At the end of May, the funds again raised their volume of assets by 2,000 million (0.6%), allowing it to be above 328,000 million euros. In the year as a whole, the patrimony increases to 26,000 million euros compared to the end of 2022 (8.5%), according to the employers’ association Inverco.

“The more conservative profiles again registered increases in assets, thus continuing the trend recorded since the beginning of the year. Thus, in absolute terms, Fixed Income Funds, with an increase of 1,263 million, led the ranking of asset growth by category – 12,002 million euros per year – due exclusively to the inflows registered” comment from of Inverco.

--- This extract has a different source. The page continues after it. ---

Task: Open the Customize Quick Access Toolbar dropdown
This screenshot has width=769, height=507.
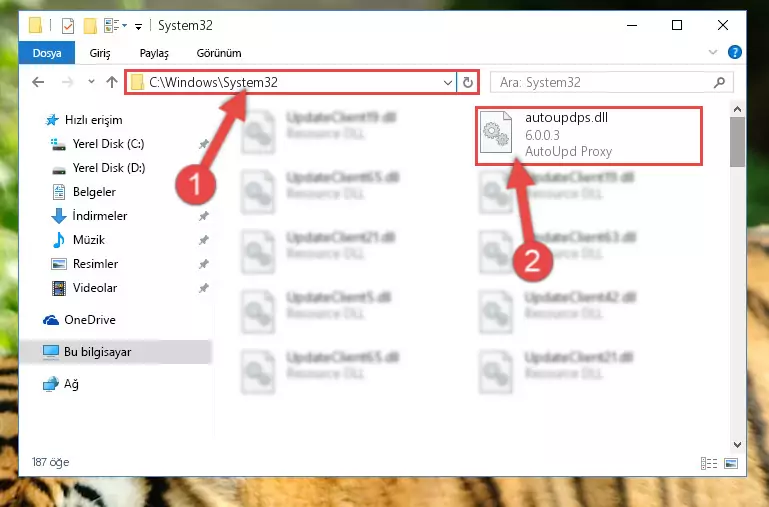Action: pyautogui.click(x=138, y=26)
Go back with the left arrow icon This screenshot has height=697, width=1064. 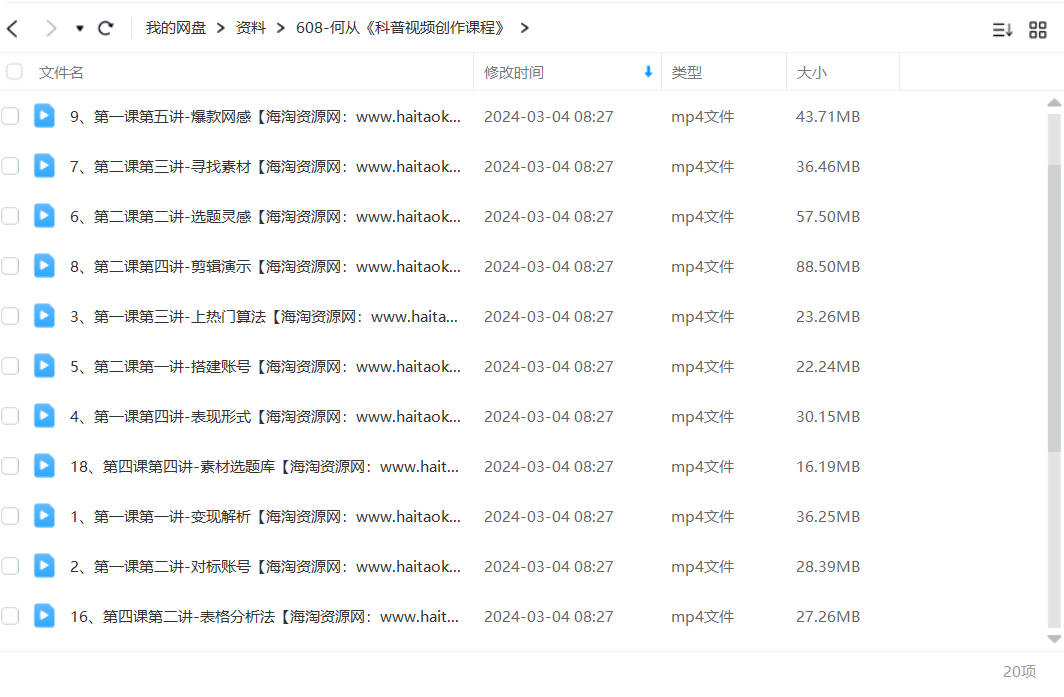tap(12, 28)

The conservative saver finds in fixed income funds the remunerated alternative to deposits, while the bank does not need to allocate funds to capital raising. The few funds that pay are not a competition for the big bank that, for the moment, does not want to open the tap despite the pressure of the last days from the Government and regulators.

Spanish investment funds closed the first quarter of 2023 with a total of 16.3 million participants, which represents an increase of 200,000 people compared to the data at the end of the previous quarter, according to the statistics released by this on Monday the National Securities Market Commission (CNMV).

If all financial collective investment institutions (IIC) in Spain are taken into account, the number of shareholders rose by 181,000 people, due to the fall in shareholders in investment companies. For its part, investors in foreign IICs marketed in Spain rose by 183,000 people, up to a total of almost 6.6 million participants.

With respect to assets under management, in the national IICs, at the end of the first quarter, it stood at 347,787 million euros, 4.77% more than in the previous three months. Foreign entities raised their assets by 4.92%, up to 210,956 million euros.